Il faut encore remarquer qu’il n’y a de belles que les femmes du peuple et celles de la haute noblesse. — Je t’écris d’un gastoffe, où j’attends l’heure du spectacle ; mais décidément l’encre est trop mauvaise, et j’ajourne la suite de mes observations.

VIII.

31 décembre, jour de la saint Sylvestre. — Diable de conseiller intime de sucre candi ! comme disait Hoffmann, ce jour-là même. Tu vas comprendre à quel propos cette interjection.

Je t’écris, non pas de ce cabaret enfumé et du fond de cette cave fantastique dont les marches étaient si usées, qu’à peine avait-on le pied sur la première, qu’on se sentait sans le vouloir tout porté en bas, puis assis à une table, entre un pot de vin vieux et un pot de vin nouveau, et à l’autre bout l’homme qui a perdu son reflet et l’homme qui a perdu son ombre discutant fort gravement. Je vais te parler d’un cabaret non moins enfumé, mais beaucoup plus brillant que le Ratskeller de Brême ou l’Auersbach de Leipzick ; d’une certaine cave que j’ai découverte près de la Porte-Rouge, et dont il est bon de te faire la description, car c’est celui-là même dont j’ai déjà dit quelques mots dans ma lettre précédente. C’est là que s’ébauchait la préface de mes amours.

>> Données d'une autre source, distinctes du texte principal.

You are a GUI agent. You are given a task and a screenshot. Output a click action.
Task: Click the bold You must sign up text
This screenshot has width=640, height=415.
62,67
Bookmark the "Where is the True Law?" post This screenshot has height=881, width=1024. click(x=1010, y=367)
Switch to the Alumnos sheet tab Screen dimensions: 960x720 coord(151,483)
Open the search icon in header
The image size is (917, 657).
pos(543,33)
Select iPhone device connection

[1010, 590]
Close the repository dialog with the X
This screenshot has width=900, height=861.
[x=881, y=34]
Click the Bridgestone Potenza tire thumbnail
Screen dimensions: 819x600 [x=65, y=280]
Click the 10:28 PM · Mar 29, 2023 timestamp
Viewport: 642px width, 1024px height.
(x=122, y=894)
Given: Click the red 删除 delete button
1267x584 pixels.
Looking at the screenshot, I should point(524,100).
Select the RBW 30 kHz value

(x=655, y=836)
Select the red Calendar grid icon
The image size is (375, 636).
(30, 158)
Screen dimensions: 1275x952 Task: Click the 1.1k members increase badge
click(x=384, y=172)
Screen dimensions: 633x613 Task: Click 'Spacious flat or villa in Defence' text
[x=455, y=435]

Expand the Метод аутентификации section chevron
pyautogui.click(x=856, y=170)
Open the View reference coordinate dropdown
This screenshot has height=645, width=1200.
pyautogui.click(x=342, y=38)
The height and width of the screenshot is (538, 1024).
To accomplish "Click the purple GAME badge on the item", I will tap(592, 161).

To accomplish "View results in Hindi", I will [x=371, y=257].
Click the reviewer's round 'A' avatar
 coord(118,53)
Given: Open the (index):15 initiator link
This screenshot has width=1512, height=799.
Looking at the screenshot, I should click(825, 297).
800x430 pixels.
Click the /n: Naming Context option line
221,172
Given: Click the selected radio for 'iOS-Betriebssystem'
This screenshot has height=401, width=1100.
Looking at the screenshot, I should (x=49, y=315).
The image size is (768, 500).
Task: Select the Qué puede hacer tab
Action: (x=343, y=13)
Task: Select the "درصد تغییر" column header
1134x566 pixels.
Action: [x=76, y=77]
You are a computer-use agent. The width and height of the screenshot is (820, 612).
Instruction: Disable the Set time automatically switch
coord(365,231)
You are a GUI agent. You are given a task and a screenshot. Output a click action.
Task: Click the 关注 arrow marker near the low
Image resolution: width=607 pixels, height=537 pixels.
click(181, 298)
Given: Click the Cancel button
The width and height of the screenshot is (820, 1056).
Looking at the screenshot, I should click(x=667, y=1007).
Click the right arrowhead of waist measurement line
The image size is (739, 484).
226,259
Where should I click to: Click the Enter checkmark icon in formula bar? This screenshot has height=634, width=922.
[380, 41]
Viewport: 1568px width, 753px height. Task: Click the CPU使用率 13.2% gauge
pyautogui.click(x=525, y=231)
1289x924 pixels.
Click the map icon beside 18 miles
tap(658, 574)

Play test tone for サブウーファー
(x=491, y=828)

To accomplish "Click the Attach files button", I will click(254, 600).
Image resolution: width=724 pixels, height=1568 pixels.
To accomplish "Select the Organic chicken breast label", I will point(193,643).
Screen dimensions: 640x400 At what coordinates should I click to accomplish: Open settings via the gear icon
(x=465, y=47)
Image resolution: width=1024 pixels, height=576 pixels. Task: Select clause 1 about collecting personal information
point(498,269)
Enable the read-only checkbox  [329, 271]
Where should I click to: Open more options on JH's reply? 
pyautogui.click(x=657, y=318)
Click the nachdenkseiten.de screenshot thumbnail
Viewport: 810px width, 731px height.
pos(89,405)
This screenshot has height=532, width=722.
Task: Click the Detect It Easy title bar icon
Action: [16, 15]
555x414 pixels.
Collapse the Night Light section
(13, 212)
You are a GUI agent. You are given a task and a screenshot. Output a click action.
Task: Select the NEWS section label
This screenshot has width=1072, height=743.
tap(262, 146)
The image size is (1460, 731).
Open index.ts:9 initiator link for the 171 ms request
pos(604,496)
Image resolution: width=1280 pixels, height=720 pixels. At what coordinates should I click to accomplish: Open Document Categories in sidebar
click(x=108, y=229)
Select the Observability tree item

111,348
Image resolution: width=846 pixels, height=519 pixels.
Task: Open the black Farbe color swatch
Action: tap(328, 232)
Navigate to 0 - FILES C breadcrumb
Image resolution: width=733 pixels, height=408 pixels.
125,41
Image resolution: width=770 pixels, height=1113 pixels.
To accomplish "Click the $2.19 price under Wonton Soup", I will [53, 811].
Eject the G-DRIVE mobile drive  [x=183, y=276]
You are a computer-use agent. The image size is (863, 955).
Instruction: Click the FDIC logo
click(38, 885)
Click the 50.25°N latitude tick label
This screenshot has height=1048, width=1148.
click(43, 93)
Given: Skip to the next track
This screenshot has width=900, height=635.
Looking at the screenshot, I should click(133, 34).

C’est bien une cave, en effet, vaste et profondément creusée : à droite de la porte est le comptoir de l’hôte, entouré d’une haute balustrade toute chargée de pots d’étain ; c’est de là que coulent à flots la bière impériale, celle de Bavière et de Bohême, ainsi que les vins blancs et rouges de la Hongrie, distingués par des noms bizarres. A gauche de l’entrée est un vaste buffet chargé de viandes, de pâtisseries et de sucreries, et où fument continuellement les würschell, ce mets favori du Viennois. D’alertes servantes distribuent les plats de table en table, pendant que les garçons font le service plus fatiguant de la bière et du vin. Chacun soupe ainsi, se servant pour pain de gâteaux anisés ou glacés de sel, qui excitent beaucoup à boire. Maintenant, ne nous arrêtons pas dans cette première salle, qui sert à la fois d’office à l’hôtelier et de coulisse aux acteurs. On y rencontre seulement des danseuses qui se chaussent, des jeunes premières qui mettent leur rouge, des soldats qui s’habillent en figurans ; là est le vestiaire des valseurs, le refuge des chiens ennemis de la musique et de la danse, et le lieu de repos des marchands juifs, qui s’en vont, dans l’intervalle des pièces, des valses ou des chants, offrir leurs parfumeries, leurs fruits d’Orient, ou les innombrables billets de la grande loterie de Miedling.

Il faut monter plusieurs marches et percer la foule pour pénétrer enfin dans la pièce principale : c’est d’ordinaire une galerie régulièrement voûtée et close partout ; les tables serrées règnent le long des murs, mais le centre est libre pour la danse. La décoration est une peinture en rocaille ; et au fond, derrière les musiciens et les acteurs, une sorte de berceau de pampres et de treillages. Quant à la société, elle est fort mélangée, comme nous dirions : rien d’ignoble pourtant, car les costumes sont plutôt sauvages que pauvres. Les Hongrois portent la plupart leur habit semi-militaire, avec ses galons de soie éclatante et ses gros boutons d’argent ; les paysans bohêmes ont de longs manteaux blancs et de petits chapeaux ronds qui semblent couronnés de fleurs . Les Styriens sont remarquables par leurs chapeaux verts ornés de plumes et leurs costumes de chasseurs du Tyrol ; les Serbes et les Turcs se mêlent plus rares à cette assemblée bizarre de tant de nations qui composent l’Autriche, et parmi lesquelles la vraie population autrichienne est peut-être la moins nombreuse.

Quant aux femmes, à part quelques Hongroises, dont le costume est à moitié grec, elles sont mises en général fort simplement ; belles presque toutes, souples et bien faites, blondes la plupart, et d’un teint magnifique, elles s’abandonnent à la valse avec une ardeur singulière. A peine l’orchestre a-t-il préludé qu’elles s’élancent des tables, quittant leur verre à moitié vide et leur souper interrompu, et alors commence, dans le bruit et dans l’épaisse fumée du tabac, un tourbillon de valses et de galops dont vous n’avez point d’idée.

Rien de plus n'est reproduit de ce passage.